Latin American Cooking: Tu Casa is Salvadoran and they have great pupusas and the best taquitos in town. The corn taquitos are never overfilled. Some places try to get too fancy with them and everything at Tu Casa has the simplicity of the old style. They also do lengua (tongue) tacos that are my favorite. They seem like they braise it with a nice crisp and use just the basics as toppings—tomatoes, lettuce and onion. They're not on the actual menu, but they're almost always on the specials menu.
Japanese food: At Pai Men Miyake you can get a bowl of hand-crafted, pork-based ramen for just $10, and it's the meal of all meals. For people who don't even know what ramen is or are afraid of Japanese food, I say, there's no way you can't like that. They're locally driven, they have their own farm, they just do a really good job.
Vietnamese: We head to Thanh Thanh. It's a little bit off the peninsula and if you don't feel like dealing with the city it's great. We go for the pho. They have a raw beef salad which you don't typically see. It's raw, shaved eye of round, almost like they took carpaccio and turned it into a salad and it's tossed with lots of spices and lettuces and peppers and crunchy fried onions. Any chef I know who eats there brings that salad up. We also go for pho. They have a great variety of different kinds you can't find everywhere.
Late night eats: Boda. It's Thai, and they've got like 12 different things grilled on a stick. Who can hate food grilled on a stick? Their food has some good heat, but they don't overdo it and everything is fresh. They do a pad thai enveloped in this paper thin omelette, it's really cool. Their specials flow with local ingredients and seasonality too. They have an amazing fried chicken that's included often and I recently had these awesome puffed lobster crackers.
Vegetarian option: Green Elephant. They're Boda's sister operation so they're Asian-inspired. They do a great take on ribs. It's done with soy protein, I believe seitan, and it blows me away. I'm not a vegetarian, but it delivers with texture and flavor.
Best brewery: Oxbow. They brew in Newcastle, Maine, but they just opened a tasting room and a place to age their cask ale beer right in Portland. Tim the brewer just has the best beer palate. All his beers are drinkable and they aren't too fussy. Some guys get too creative with their beer and all his beer is just absolutely delicious.
Creative cocktails: I don't drink liquor as much, but Hunt and Alpine Club opened last year and I'm just blown away by what they do there.

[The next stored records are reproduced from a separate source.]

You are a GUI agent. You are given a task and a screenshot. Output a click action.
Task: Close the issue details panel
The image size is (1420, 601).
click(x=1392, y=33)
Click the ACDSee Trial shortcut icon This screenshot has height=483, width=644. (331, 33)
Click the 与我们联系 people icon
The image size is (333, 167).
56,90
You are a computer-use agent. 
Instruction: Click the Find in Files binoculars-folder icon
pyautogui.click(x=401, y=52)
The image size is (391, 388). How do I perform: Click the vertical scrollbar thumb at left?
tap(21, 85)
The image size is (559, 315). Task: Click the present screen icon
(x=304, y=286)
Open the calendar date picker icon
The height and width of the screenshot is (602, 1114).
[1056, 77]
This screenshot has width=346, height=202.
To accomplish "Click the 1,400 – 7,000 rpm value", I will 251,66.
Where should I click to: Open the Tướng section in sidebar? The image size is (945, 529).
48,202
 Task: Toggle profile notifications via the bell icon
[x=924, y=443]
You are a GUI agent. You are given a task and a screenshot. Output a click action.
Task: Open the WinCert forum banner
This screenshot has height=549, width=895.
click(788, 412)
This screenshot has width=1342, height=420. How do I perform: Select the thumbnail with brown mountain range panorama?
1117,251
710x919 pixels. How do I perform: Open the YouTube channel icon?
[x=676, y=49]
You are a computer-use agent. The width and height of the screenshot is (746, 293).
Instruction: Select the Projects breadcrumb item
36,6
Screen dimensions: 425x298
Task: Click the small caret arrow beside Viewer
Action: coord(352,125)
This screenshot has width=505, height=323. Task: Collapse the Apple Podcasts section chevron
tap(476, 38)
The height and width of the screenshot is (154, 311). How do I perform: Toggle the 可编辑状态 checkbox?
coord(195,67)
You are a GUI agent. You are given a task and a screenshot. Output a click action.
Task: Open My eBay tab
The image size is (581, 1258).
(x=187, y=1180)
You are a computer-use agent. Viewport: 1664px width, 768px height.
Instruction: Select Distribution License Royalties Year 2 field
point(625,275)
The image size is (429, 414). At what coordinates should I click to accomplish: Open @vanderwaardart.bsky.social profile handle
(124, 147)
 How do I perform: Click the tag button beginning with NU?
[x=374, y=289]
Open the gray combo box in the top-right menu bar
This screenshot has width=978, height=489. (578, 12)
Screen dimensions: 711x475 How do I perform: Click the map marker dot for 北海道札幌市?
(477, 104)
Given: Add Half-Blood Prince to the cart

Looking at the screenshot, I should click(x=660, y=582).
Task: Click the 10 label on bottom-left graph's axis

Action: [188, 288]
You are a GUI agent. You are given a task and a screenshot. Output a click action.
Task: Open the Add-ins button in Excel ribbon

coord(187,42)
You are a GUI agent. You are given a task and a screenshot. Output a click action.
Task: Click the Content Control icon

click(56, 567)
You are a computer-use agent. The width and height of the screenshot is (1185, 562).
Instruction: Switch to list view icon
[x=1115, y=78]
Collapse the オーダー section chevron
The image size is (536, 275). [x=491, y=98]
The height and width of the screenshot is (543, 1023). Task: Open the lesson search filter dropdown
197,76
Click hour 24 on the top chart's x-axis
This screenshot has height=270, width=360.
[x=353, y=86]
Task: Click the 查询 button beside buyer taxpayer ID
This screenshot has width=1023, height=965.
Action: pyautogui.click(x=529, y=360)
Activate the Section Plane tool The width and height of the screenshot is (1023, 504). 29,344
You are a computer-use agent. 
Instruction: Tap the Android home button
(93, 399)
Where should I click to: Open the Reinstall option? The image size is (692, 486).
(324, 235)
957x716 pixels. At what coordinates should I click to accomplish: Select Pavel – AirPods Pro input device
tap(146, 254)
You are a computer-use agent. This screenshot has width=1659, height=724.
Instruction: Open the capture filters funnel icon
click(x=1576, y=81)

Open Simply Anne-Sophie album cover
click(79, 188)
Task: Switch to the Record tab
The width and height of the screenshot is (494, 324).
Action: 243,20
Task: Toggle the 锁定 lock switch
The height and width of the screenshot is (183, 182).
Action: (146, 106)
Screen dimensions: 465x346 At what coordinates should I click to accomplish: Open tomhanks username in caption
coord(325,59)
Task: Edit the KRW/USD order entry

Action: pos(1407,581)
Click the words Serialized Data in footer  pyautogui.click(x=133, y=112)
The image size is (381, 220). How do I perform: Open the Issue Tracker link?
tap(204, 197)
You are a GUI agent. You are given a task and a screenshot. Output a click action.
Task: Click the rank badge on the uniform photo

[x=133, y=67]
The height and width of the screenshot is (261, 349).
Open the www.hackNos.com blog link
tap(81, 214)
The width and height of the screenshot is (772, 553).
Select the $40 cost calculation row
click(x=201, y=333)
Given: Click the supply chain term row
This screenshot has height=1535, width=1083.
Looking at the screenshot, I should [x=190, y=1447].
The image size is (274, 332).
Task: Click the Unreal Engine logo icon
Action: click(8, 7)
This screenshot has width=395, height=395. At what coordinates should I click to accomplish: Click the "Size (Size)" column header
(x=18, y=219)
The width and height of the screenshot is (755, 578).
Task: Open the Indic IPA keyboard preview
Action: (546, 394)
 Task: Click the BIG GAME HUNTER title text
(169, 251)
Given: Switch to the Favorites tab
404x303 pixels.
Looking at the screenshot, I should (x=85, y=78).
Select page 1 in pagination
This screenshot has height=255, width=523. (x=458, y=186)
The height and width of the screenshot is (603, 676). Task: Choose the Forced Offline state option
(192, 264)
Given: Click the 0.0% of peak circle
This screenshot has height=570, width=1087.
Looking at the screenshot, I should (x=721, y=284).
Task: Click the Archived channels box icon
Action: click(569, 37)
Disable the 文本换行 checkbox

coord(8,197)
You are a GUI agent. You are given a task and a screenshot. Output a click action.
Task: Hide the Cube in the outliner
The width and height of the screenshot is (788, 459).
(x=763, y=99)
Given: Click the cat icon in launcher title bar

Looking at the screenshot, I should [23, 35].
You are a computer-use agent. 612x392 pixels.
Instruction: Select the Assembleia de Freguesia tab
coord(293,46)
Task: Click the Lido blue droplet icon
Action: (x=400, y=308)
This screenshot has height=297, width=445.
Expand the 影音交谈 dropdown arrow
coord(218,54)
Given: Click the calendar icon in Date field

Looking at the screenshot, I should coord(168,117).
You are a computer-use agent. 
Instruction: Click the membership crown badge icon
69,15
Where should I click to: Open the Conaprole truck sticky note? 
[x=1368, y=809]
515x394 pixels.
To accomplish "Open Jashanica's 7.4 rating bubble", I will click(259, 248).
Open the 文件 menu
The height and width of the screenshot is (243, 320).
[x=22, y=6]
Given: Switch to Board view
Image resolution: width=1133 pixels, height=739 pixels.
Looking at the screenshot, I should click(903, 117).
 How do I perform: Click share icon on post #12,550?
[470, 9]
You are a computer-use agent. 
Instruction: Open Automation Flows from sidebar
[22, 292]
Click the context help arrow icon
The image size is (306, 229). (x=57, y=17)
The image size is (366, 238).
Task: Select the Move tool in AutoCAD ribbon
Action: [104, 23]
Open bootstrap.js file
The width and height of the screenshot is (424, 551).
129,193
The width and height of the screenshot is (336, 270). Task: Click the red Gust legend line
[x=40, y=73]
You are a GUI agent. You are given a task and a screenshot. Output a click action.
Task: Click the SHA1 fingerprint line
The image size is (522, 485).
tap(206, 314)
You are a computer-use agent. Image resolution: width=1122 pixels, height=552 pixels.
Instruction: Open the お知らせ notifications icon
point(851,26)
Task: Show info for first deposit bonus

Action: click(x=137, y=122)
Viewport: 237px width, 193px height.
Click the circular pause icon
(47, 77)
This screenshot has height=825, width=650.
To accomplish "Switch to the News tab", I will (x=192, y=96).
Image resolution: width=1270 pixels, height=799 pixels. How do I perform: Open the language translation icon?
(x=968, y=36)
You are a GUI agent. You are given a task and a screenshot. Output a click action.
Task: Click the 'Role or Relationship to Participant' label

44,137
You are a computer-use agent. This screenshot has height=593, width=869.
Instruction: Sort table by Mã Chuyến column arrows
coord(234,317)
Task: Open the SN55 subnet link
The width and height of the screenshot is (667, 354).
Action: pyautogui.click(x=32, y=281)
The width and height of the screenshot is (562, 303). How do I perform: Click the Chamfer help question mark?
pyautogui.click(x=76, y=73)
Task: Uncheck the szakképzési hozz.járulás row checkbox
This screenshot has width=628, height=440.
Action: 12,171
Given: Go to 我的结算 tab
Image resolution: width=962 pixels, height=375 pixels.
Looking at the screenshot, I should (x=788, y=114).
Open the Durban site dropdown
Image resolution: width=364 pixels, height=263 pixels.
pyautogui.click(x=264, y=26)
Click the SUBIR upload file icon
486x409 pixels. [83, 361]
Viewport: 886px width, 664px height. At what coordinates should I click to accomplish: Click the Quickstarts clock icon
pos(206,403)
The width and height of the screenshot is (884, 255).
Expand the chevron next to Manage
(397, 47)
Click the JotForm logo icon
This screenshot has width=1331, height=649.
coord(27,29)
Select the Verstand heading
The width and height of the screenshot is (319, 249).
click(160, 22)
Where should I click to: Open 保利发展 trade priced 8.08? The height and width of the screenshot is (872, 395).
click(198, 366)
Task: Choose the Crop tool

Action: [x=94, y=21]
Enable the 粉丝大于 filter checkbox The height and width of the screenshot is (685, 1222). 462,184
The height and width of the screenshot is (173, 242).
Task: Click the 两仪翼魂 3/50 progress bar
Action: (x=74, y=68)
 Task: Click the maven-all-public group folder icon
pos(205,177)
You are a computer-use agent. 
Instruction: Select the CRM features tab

Dessert: Piccolo, absolutely. Piccolo is my favorite restaurant in town. Damien is the chef there, and he has brought this really mature style to cooking. We can get so concerned with creativity and changing things and keeping it new. He's a young guy, but he's cooking like there's a 50-year-old Italian stuck in there. Everything they do is simple, beautifully executed, balanced, and shows restraint. His wife Ilma works as the pastry chef and her desserts almost float off the plate. They are so light and elegant and almost a little under-sweet. She does a lot of layering in glasses and playing with textures. The desserts change all the time so you may never have the same thing twice.